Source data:
======

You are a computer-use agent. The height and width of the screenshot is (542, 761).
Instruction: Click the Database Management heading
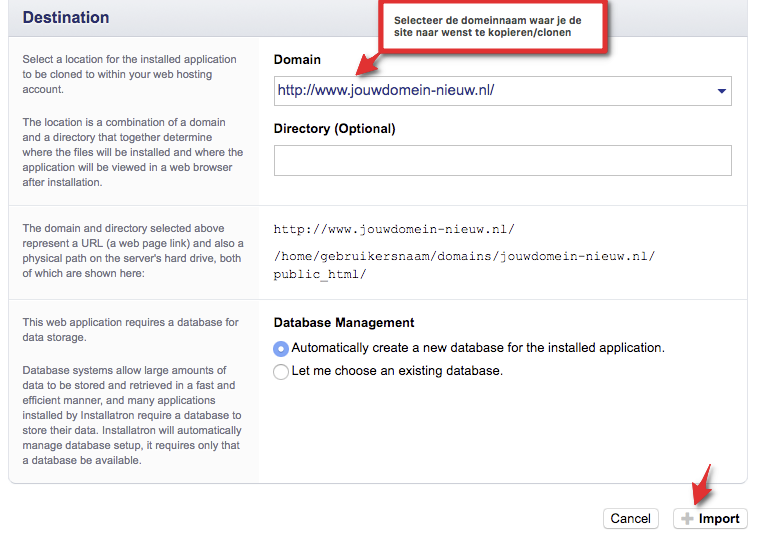click(x=343, y=322)
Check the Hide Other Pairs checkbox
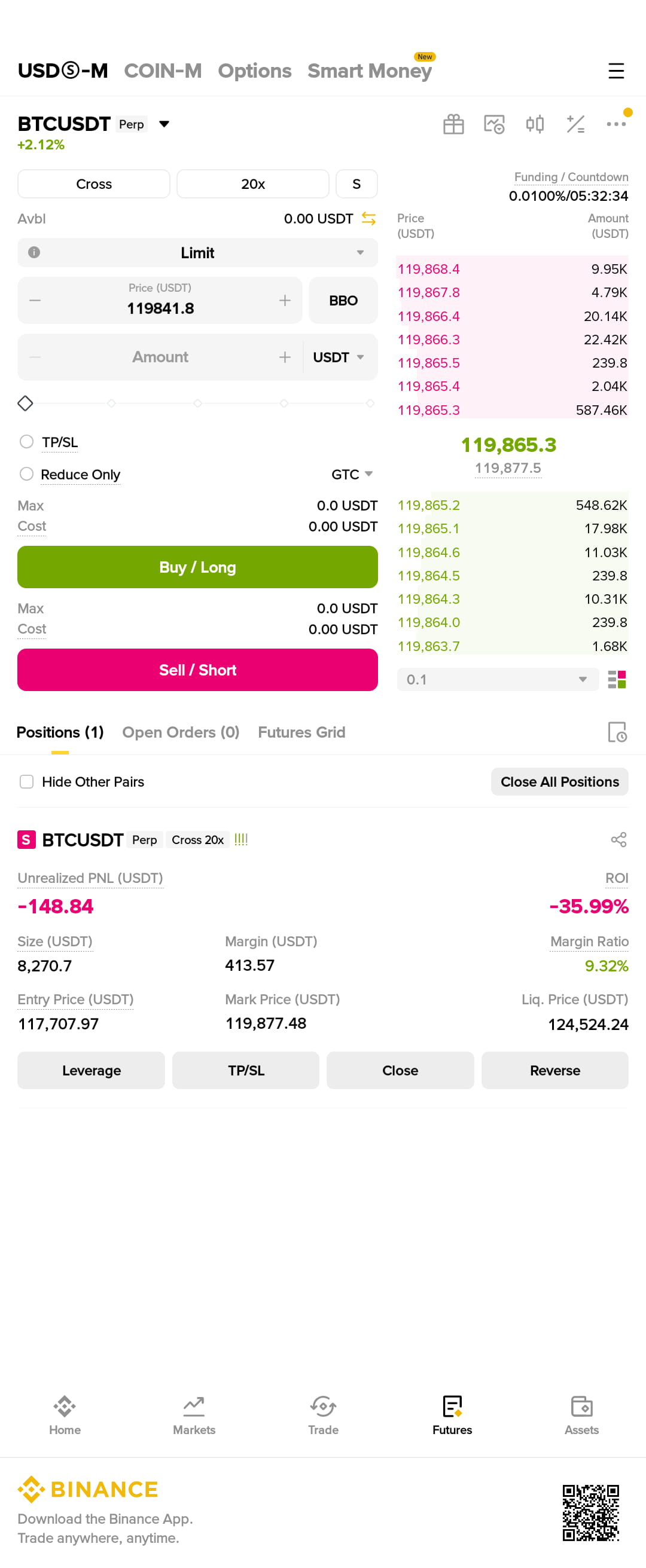The width and height of the screenshot is (646, 1568). [26, 781]
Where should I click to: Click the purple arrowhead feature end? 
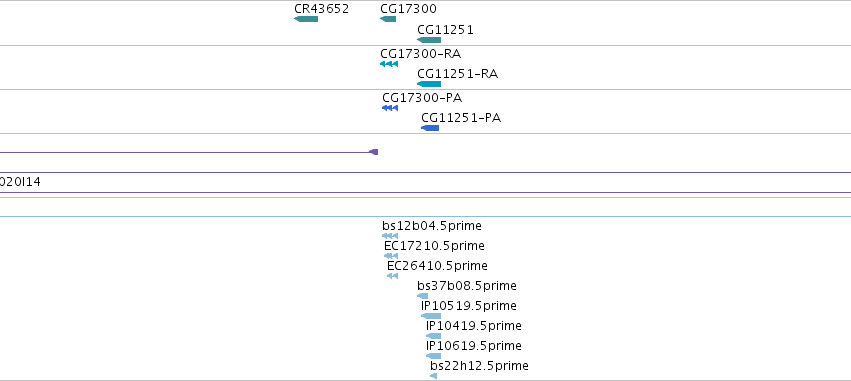click(373, 152)
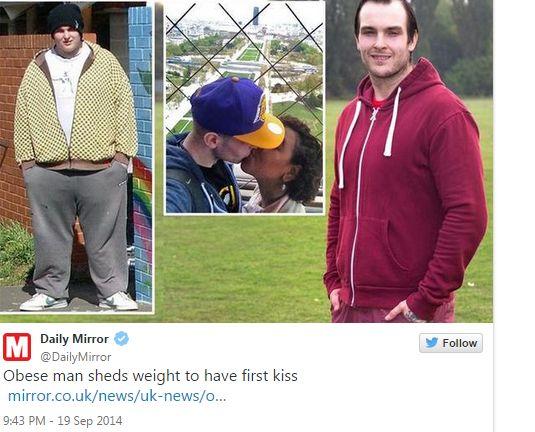
Task: Click the black beanie in the before photo
Action: (x=66, y=19)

======

Leave out the images and transcribe all the records exactly.

• [PROBLEM SOLUTION]:
You are a computer-use agent. The height and width of the screenshot is (542, 761).
Instruction: Click the Database Management heading
click(x=343, y=322)
Check the Hide Other Pairs checkbox
The width and height of the screenshot is (646, 1568). [26, 781]
Where should I click to: Click the purple arrowhead feature end? 
click(373, 152)
Task: Click the black beanie in the before photo
Action: (x=66, y=19)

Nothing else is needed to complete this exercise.